Set task:
Report each line of the listing below that contains the word "menu".

Exercise data:
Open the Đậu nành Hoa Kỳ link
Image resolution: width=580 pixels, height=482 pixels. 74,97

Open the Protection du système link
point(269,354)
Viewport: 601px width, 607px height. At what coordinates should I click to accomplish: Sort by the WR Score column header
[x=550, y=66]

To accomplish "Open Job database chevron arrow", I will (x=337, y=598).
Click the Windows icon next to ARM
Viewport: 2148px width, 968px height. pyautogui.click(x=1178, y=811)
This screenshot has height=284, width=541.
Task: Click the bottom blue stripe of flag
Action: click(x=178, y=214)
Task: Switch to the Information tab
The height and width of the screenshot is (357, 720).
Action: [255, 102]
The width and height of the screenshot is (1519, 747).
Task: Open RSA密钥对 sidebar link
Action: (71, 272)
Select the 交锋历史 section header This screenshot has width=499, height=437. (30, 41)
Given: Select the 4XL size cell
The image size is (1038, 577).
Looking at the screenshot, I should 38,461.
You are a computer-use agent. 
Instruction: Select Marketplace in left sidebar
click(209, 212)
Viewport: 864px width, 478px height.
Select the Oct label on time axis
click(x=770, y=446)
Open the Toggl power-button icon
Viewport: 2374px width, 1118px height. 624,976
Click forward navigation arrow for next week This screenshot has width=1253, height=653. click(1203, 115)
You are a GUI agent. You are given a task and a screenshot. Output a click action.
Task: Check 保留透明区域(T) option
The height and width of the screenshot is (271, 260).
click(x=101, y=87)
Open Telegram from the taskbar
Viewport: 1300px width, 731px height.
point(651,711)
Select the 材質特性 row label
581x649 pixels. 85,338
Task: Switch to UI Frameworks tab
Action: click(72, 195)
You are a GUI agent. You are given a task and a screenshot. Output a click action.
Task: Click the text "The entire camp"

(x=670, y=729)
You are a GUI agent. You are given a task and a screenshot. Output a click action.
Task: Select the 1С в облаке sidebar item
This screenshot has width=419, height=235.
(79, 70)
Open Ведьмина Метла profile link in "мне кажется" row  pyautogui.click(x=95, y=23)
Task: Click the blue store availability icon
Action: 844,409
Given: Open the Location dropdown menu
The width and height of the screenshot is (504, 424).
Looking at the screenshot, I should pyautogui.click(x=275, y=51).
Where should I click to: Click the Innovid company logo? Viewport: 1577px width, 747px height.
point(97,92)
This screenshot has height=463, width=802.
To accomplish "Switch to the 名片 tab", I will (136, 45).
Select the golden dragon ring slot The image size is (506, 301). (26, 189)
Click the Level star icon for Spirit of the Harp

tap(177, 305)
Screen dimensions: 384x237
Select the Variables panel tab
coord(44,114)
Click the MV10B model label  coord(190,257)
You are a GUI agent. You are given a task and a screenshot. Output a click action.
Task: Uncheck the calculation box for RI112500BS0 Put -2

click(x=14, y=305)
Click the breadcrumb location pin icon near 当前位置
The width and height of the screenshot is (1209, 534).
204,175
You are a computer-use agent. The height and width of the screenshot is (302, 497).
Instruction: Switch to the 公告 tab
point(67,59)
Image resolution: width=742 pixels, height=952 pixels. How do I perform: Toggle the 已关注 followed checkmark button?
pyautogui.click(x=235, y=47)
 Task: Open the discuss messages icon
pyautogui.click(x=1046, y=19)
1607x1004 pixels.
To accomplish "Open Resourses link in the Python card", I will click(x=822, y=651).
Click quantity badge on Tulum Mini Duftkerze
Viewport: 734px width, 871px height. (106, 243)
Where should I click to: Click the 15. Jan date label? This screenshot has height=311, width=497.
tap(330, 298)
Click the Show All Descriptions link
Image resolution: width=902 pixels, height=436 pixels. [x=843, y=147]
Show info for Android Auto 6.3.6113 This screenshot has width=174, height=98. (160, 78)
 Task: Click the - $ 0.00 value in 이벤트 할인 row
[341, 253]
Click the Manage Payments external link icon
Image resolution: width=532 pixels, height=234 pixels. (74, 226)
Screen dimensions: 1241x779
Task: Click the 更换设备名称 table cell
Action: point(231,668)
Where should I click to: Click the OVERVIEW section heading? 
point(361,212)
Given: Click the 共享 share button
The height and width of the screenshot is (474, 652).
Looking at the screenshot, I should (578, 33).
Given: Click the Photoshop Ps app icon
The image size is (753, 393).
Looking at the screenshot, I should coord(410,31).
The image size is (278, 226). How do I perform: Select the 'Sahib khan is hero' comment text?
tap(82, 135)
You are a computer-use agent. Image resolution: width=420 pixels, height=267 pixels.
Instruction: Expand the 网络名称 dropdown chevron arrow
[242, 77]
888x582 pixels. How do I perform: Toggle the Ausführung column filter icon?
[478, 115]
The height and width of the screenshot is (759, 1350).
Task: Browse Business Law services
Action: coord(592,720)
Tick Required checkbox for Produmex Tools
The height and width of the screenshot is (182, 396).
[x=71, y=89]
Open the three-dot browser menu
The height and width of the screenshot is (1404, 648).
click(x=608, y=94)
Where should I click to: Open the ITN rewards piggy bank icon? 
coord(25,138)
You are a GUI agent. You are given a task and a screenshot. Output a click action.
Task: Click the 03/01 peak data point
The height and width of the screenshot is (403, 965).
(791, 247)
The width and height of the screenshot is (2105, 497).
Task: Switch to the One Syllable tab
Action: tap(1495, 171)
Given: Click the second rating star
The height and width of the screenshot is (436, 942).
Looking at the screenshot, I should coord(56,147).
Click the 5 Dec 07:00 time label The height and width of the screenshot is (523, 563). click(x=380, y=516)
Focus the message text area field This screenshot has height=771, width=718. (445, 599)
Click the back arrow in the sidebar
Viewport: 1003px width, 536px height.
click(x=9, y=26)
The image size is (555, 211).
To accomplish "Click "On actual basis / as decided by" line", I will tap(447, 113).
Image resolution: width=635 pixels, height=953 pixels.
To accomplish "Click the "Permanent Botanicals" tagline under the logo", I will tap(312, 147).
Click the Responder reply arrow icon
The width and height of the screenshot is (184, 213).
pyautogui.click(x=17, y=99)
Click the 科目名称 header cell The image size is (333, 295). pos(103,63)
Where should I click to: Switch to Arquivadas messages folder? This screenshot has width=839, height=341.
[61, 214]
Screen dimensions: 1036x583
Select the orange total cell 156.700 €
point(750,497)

Task result:
Given: Open the Location dropdown menu
Open the three-dot browser menu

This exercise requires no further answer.